= What is expected =
The reply is to be the lines from the one with "The width and" through the last line of the records below, each retyped exactly, with pictures left out.

= Stored data =
===============

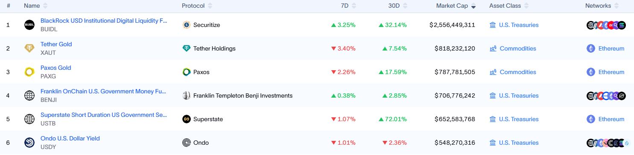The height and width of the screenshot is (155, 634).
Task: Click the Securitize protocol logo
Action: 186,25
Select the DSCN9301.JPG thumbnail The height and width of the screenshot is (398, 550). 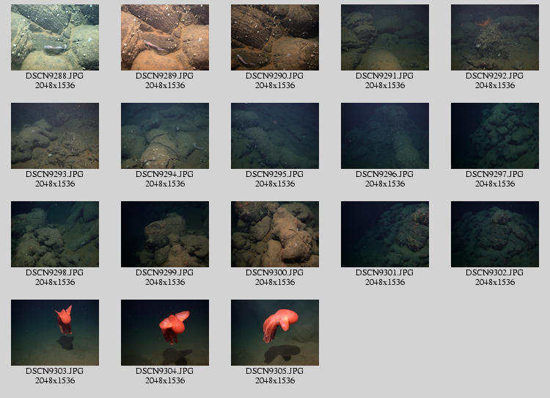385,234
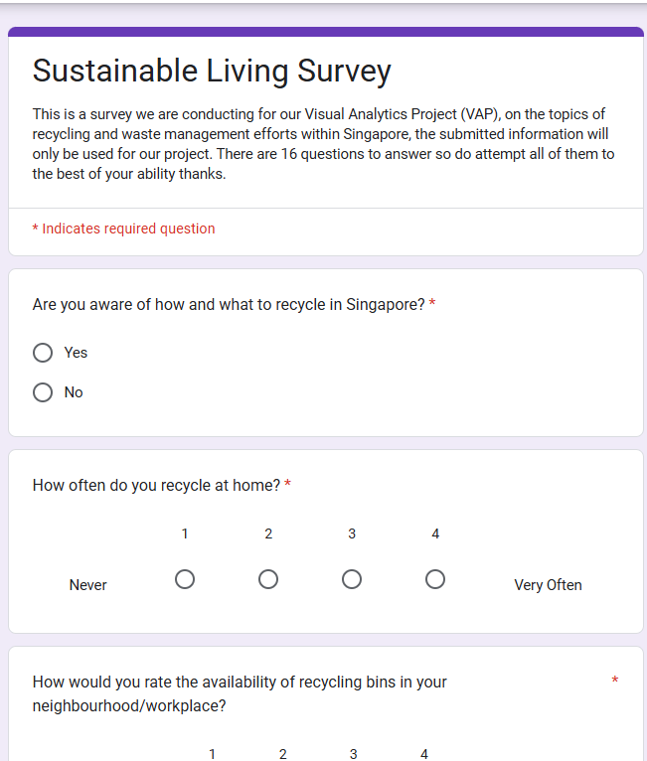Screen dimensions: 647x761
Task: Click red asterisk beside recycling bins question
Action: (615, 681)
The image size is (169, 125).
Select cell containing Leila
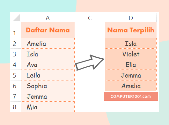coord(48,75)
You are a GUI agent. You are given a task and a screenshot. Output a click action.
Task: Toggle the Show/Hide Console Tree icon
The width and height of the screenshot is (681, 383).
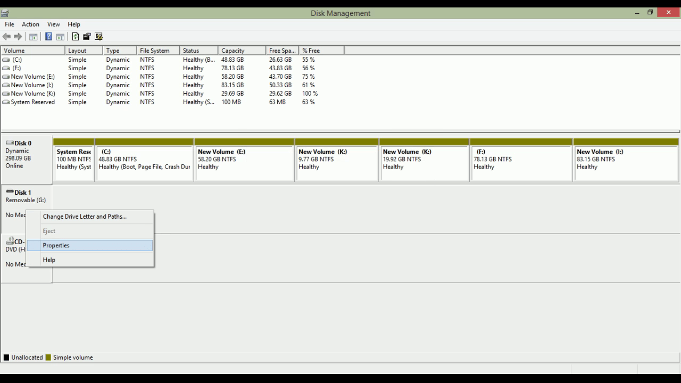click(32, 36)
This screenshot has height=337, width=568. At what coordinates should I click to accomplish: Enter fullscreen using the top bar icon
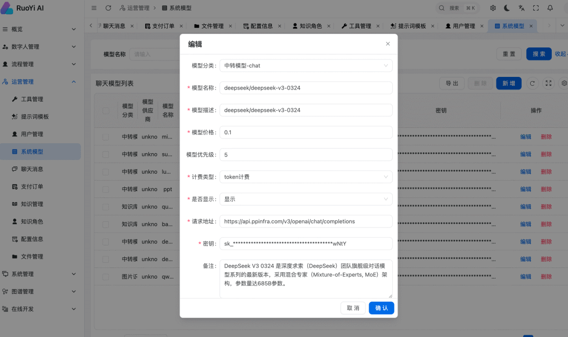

===============

= Response box =
The width and height of the screenshot is (681, 383).
click(32, 36)
This screenshot has height=337, width=568. At what coordinates should I click to accomplish: Enter fullscreen using the top bar icon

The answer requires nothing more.